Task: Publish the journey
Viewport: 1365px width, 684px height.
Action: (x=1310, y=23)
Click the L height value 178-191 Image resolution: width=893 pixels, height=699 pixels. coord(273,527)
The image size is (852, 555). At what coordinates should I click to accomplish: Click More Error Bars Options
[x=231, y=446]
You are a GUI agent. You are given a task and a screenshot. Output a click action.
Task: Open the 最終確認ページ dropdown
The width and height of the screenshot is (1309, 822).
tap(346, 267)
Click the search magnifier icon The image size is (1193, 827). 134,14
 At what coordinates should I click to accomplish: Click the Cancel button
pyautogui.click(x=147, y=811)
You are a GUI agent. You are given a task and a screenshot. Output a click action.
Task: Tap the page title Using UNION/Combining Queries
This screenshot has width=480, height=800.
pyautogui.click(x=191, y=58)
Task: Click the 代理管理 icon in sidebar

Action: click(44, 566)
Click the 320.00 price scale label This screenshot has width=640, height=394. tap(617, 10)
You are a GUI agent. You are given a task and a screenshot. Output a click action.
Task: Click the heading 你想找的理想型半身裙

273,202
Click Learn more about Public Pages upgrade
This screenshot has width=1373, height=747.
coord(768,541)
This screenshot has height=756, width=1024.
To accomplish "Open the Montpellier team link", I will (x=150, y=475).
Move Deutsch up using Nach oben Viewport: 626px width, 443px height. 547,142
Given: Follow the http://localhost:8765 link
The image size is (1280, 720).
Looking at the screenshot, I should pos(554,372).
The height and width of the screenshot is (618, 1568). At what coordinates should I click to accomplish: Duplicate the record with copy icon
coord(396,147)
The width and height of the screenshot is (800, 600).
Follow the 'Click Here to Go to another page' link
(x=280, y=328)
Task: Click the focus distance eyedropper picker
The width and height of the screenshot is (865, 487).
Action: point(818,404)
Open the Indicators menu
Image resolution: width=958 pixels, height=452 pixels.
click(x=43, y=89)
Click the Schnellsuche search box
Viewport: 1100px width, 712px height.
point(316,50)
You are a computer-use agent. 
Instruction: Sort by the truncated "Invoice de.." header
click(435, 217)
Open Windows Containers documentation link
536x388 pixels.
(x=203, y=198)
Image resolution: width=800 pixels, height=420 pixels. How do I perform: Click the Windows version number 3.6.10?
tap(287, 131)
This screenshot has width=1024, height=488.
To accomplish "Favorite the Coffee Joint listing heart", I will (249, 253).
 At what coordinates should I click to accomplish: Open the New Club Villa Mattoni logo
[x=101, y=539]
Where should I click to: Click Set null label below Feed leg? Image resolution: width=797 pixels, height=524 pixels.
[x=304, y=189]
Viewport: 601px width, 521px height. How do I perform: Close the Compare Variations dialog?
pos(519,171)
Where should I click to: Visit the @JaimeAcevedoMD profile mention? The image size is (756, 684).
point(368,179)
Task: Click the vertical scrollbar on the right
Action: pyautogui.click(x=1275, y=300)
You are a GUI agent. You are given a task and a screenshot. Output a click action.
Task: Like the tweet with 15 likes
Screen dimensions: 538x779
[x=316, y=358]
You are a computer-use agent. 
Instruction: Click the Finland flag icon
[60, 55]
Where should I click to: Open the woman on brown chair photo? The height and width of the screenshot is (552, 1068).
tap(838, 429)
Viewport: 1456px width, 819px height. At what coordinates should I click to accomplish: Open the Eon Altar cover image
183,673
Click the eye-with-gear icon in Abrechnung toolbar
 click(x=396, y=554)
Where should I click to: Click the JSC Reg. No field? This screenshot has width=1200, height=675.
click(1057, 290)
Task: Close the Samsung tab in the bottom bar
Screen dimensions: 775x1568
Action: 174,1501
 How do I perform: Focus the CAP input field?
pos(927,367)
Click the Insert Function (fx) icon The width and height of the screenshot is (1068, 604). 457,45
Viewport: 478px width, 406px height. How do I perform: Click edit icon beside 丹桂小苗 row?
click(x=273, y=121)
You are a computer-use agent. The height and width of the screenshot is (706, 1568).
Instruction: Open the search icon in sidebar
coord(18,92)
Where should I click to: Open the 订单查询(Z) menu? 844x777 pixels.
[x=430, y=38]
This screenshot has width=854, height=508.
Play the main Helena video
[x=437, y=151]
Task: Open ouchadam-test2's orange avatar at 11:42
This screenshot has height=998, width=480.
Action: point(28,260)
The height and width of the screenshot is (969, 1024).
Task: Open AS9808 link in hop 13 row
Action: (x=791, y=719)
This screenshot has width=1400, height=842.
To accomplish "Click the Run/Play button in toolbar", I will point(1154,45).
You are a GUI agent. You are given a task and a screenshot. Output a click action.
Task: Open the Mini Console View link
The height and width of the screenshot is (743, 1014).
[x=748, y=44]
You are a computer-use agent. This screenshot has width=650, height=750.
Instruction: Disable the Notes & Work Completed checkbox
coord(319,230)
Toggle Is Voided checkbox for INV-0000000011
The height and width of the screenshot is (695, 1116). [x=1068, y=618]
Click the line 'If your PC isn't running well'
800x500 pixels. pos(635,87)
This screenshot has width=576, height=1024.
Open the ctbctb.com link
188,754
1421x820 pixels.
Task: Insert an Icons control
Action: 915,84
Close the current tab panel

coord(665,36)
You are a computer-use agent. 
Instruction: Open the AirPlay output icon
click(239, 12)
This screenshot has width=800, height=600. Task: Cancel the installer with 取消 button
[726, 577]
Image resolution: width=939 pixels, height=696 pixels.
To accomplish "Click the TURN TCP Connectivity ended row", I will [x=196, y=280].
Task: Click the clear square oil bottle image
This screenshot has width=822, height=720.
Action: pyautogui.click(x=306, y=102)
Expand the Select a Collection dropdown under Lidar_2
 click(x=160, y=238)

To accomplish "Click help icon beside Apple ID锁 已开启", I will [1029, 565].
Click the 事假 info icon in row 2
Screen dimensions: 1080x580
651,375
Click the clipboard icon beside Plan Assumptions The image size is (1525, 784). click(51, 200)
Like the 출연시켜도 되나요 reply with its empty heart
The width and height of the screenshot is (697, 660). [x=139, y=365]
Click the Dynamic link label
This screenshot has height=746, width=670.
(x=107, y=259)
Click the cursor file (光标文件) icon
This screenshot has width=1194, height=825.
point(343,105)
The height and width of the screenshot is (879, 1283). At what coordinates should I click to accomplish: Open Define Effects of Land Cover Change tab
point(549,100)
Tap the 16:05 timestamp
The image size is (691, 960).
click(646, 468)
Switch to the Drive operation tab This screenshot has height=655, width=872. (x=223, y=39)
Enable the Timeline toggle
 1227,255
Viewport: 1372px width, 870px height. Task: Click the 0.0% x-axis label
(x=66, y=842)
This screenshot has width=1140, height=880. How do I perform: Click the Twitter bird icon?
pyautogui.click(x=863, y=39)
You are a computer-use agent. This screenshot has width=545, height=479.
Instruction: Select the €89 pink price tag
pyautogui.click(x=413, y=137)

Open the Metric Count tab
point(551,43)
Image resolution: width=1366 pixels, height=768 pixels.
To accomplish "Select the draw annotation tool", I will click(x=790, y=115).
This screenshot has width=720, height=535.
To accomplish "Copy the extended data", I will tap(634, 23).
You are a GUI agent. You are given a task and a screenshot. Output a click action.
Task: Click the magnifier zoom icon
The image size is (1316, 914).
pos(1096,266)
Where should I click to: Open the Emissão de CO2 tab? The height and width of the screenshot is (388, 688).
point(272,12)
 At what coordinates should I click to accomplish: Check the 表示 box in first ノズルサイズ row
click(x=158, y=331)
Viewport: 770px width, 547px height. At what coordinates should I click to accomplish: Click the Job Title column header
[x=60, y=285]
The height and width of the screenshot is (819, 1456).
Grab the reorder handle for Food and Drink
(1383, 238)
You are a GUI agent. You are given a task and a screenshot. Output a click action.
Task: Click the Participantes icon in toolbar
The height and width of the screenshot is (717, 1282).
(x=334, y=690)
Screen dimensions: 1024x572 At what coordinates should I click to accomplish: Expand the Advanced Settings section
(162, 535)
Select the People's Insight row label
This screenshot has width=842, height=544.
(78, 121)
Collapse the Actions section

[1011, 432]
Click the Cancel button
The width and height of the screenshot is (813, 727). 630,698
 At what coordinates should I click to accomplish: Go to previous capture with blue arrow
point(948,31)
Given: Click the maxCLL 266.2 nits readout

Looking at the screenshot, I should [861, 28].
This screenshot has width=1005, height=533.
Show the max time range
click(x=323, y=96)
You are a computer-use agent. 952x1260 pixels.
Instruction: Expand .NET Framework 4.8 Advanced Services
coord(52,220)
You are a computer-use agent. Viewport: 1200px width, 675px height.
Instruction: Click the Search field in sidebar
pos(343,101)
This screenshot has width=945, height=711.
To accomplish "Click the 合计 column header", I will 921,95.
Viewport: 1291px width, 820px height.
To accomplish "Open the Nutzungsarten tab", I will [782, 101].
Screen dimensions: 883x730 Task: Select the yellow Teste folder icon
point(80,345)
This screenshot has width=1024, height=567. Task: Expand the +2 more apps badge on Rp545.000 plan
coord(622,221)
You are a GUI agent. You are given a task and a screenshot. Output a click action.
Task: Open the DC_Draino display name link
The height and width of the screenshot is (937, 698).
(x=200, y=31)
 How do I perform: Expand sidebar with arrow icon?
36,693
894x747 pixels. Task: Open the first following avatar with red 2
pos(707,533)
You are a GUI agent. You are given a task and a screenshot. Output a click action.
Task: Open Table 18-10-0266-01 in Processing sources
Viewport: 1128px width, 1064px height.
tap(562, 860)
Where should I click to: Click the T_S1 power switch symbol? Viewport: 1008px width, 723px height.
=-=-=-=-=
▶ _About this task_: Could you restate word for word the lines above, from the one that contains "Instruction: Click the Search" through the one that contains "Task: Open the DC_Draino display name link", and no others?

▶ _Task response_:
Instruction: Click the Search field in sidebar
pos(343,101)
This screenshot has width=945, height=711.
To accomplish "Click the 合计 column header", I will 921,95.
Viewport: 1291px width, 820px height.
To accomplish "Open the Nutzungsarten tab", I will [782, 101].
Screen dimensions: 883x730 Task: Select the yellow Teste folder icon
point(80,345)
This screenshot has width=1024, height=567. Task: Expand the +2 more apps badge on Rp545.000 plan
coord(622,221)
You are a GUI agent. You are given a task and a screenshot. Output a click action.
Task: Open the DC_Draino display name link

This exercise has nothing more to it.